Bullying and harassment

Bullying or Banter?

Today’s top tip from our 52 top tips for employers is from the jack of hearts. And it’s all about bullying and harassment. 

Employers are obliged to protect staff from bullying and harassment. Generally, this is in terms of discrimination, but it may include anything from their favourite football team, what a person wears, their hobbies or their mannerisms. Employers are obliged to ensure that the working environment is mentally safe for everyone, and therefore, free from both bullying and harassment. Prevention is better than cure. Employers can be held vicariously liable if they don’t put in place the proper steps to ensure that the workplace, in which they employ people, is both healthy and safe from bullying and harassment for all staff and for suppliers who are coming into that environment. 

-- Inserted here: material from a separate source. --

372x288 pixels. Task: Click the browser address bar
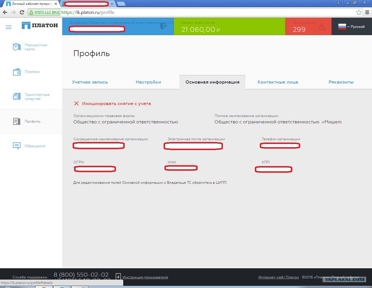203,12
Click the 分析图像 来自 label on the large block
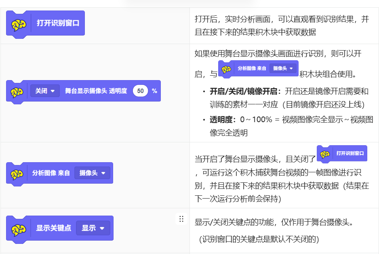The height and width of the screenshot is (254, 379). pos(51,173)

Now, bullying and harassment is often quite hard to define, and people can feel bullied or harassed which is their perception. Whereas everybody else may say, “Well, it’s just banter.” And banter’s become a really popular term that’s thrown around an office environment. It very much depends on the way in which that individual perceives that. And it’s really important that when employers are talking to their staff, that they don’t allow anything that could be perceived as bullying or harassment. 

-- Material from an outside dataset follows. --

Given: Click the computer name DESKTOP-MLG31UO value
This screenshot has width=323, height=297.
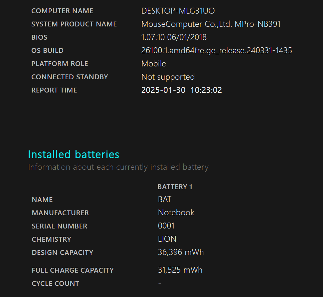Looking at the screenshot, I should point(178,11).
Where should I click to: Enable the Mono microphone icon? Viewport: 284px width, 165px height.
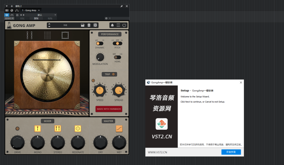[x=38, y=128]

Now this is huge, huge, huge in the news at the moment. Certainly in terms of harassment of women in various workplace environments. And employers are going to be put under the spotlight more and more. What used to be tolerated, what used to be seen as normal in the workplace, is no longer acceptable. And the quicker that employers deal with this and actually train their staff so that their staff know what is acceptable and what isn’t acceptable, the quicker the employers put that into place, the better for them. 

One of the questions that I sometimes use with our clients is, “Would you speak to your grandmother like that? Would you allow a member of staff to speak to your grandmother or your grandfather using that language, or in that way?” And if the answer is no, it probably means that it’s not acceptable for a modern-day workplace.